::: 抜粋文 :::

「親の入れ歯が合わなくて、別の歯医者さんで高価な入れ歯を作ったのですが、痛くて噛めないって言ってるんです。」
「先生、何とか診てもらえませんか?」
当院の患者さんからご相談頂きました。
「一度拝見させてください。」とお返事して、
数週間後にお二人で来院されました。
前の歯医者さんで作った入れ歯を見ると、出来はとても良くて、何かが間違っているというものではありませんでした。
しかし、その患者さんの歯ぐきや顎の骨はやせ細っていて、その高価で良い入れ歯でも痛みが出てしまう状況でした。
その入れ歯を調整して、使えるようになれば、余計なコストもかからないので、まずは今の入れ歯を数回に渡って調整しました。
しかし、残念ながら痛みが完全になくなることはありませんでした。
当院は通常の入れ歯を何度調整しても、痛くて噛めない方には、シリコン入れ歯をご提案しています。
ここでひとつ大事なことなんですが、シリコン入れ歯を作れば、必ず痛くないというわけではありません。

::: 表示データ :::

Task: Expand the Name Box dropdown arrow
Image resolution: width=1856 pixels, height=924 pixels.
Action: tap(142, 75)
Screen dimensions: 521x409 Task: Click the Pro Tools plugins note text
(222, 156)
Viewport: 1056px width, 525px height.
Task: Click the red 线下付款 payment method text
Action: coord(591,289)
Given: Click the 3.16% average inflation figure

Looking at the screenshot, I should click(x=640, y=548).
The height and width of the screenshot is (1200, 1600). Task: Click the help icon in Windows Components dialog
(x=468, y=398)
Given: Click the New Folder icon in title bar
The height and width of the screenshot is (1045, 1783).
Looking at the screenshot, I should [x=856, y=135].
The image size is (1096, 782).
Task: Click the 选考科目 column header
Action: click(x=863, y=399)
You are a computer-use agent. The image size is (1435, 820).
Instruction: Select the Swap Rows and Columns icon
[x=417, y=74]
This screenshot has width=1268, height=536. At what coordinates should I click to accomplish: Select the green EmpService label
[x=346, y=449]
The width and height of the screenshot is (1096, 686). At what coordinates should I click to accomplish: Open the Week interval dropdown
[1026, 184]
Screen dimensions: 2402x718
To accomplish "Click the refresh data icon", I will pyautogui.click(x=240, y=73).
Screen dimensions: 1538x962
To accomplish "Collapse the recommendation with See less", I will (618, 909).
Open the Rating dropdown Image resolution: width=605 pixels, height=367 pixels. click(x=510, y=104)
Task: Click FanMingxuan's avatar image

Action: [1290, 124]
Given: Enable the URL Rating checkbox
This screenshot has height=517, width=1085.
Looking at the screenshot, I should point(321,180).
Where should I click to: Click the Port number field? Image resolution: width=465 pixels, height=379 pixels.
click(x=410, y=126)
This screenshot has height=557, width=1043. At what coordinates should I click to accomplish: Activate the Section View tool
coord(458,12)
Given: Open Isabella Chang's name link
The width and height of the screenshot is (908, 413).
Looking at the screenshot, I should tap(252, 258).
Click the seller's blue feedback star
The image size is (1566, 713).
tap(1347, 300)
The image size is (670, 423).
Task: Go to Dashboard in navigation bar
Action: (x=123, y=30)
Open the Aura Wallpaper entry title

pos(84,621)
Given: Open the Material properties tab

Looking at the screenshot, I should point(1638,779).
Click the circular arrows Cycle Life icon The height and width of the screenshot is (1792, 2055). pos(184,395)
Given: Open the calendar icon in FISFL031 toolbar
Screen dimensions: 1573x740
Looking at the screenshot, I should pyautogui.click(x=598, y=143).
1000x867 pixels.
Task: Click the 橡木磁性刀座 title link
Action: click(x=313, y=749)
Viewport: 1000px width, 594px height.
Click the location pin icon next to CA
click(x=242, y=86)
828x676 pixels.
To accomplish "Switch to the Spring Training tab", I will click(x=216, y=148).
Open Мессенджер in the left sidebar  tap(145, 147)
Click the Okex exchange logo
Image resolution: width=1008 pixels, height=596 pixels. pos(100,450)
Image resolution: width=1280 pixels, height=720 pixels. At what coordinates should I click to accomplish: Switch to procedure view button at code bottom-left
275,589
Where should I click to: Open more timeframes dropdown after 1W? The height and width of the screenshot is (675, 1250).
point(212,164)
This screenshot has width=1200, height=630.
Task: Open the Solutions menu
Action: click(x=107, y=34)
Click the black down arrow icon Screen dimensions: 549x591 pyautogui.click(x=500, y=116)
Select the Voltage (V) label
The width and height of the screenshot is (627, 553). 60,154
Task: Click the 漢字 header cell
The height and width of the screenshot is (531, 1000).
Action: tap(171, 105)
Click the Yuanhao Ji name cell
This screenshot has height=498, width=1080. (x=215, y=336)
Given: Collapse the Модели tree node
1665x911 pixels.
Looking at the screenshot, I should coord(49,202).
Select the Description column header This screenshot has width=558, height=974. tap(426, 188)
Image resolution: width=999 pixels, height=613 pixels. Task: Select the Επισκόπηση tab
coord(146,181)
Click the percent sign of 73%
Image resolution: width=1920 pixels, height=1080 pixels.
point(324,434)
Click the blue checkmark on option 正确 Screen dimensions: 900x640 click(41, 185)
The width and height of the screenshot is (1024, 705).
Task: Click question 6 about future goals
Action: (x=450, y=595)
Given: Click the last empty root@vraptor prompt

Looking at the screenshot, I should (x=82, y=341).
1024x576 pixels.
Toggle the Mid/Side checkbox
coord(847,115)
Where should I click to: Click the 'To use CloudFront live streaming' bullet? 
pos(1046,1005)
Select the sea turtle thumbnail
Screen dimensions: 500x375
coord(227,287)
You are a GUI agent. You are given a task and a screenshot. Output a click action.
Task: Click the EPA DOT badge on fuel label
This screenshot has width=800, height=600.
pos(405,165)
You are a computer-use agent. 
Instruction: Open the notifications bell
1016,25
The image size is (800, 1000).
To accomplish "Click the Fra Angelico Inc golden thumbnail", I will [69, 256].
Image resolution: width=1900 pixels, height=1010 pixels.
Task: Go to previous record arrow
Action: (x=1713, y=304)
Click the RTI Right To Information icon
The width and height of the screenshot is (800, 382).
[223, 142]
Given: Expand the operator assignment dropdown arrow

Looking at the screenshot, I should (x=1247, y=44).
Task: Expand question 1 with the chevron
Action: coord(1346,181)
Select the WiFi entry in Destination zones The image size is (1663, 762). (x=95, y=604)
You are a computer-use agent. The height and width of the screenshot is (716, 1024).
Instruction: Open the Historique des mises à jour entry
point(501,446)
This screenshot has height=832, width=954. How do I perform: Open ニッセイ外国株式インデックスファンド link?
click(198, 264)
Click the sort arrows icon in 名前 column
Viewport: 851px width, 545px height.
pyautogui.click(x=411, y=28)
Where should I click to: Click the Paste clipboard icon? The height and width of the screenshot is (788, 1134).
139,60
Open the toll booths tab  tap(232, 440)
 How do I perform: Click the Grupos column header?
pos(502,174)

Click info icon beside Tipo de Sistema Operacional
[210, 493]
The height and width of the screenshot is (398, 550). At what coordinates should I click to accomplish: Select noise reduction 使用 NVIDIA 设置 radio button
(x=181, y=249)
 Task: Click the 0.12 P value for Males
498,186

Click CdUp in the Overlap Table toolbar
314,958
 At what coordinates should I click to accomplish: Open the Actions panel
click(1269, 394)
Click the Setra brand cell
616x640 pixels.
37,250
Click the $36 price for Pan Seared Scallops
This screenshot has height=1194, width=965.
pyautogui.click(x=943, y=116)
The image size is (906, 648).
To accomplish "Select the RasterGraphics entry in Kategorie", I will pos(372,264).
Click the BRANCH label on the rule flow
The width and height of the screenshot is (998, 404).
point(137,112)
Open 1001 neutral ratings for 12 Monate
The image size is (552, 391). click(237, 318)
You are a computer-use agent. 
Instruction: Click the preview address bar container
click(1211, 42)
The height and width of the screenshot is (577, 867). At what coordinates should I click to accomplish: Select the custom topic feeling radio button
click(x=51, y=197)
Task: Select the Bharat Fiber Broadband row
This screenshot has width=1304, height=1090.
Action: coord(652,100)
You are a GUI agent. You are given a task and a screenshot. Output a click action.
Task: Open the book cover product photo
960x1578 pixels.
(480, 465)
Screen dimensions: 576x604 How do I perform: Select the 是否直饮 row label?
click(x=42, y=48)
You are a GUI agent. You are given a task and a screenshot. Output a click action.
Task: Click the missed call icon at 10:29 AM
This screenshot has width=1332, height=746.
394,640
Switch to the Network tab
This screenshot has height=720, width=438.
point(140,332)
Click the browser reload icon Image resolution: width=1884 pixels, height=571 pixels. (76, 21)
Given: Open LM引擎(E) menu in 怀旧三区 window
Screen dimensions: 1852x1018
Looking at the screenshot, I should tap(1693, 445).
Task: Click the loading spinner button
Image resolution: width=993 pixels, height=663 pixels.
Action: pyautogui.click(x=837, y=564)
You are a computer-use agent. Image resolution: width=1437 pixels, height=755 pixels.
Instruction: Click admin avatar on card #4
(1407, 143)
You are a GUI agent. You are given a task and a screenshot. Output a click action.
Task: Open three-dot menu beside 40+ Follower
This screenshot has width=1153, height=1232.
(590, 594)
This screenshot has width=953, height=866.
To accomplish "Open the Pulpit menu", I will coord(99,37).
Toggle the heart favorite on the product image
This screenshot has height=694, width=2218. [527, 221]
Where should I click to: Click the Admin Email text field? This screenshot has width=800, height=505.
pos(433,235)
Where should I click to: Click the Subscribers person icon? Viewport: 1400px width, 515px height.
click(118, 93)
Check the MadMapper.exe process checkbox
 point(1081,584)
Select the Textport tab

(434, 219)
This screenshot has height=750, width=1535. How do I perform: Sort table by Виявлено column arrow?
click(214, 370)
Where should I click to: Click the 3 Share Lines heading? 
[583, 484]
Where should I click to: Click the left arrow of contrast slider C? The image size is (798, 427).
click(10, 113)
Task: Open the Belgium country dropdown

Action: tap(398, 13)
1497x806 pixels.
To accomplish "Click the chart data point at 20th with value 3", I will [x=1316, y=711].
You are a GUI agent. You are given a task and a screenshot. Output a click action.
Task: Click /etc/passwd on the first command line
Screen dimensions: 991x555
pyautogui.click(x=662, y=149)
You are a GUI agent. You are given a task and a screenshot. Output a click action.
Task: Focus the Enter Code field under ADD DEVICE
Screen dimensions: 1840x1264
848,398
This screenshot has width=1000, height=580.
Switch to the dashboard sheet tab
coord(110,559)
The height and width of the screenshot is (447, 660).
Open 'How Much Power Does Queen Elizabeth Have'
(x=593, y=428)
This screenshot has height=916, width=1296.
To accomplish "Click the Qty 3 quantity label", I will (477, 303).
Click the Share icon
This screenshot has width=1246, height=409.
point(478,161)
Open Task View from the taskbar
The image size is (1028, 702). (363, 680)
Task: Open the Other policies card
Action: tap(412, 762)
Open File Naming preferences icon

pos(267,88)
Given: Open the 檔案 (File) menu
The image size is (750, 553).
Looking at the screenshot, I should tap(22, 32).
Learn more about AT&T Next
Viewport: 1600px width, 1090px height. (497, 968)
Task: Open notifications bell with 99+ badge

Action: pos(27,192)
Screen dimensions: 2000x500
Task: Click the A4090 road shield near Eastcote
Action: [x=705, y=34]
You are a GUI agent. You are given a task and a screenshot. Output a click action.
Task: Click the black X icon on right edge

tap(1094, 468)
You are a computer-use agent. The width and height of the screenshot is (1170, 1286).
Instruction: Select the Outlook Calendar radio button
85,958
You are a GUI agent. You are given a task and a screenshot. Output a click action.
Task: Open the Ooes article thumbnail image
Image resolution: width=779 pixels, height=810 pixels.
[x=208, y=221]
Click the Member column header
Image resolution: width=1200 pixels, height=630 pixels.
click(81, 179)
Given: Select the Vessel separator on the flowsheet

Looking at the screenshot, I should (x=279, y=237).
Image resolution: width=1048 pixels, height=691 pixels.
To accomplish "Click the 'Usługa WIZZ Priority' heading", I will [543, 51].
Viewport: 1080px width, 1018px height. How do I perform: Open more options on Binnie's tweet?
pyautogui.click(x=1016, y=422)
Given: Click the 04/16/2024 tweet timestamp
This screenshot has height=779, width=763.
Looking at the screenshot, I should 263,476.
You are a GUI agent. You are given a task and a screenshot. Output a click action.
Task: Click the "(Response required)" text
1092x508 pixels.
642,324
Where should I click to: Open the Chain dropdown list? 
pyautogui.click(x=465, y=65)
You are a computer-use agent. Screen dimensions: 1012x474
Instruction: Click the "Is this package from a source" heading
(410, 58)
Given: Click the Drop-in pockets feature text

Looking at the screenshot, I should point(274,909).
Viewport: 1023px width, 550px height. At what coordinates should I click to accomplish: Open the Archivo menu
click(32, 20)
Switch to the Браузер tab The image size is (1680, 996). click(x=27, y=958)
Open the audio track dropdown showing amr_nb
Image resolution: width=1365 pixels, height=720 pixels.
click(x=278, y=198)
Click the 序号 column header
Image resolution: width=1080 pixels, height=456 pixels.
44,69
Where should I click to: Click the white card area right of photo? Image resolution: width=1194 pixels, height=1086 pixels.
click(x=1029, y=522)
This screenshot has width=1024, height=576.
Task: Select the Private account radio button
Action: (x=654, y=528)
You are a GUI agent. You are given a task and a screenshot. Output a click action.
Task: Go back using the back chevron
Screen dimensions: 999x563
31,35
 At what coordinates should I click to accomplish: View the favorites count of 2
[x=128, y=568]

:::

抜粋文の「当院の患者さんからご相談頂きました。」から「しかし、残念ながら痛みが完全になくなることはありませんでした。」までを、「数週間後」を「一か月後」に差し替えて書き直してください。

当院の患者さんからご相談頂きました。
「一度拝見させてください。」とお返事して、
一か月後にお二人で来院されました。
前の歯医者さんで作った入れ歯を見ると、出来はとても良くて、何かが間違っているというものではありませんでした。
しかし、その患者さんの歯ぐきや顎の骨はやせ細っていて、その高価で良い入れ歯でも痛みが出てしまう状況でした。
その入れ歯を調整して、使えるようになれば、余計なコストもかからないので、まずは今の入れ歯を数回に渡って調整しました。
しかし、残念ながら痛みが完全になくなることはありませんでした。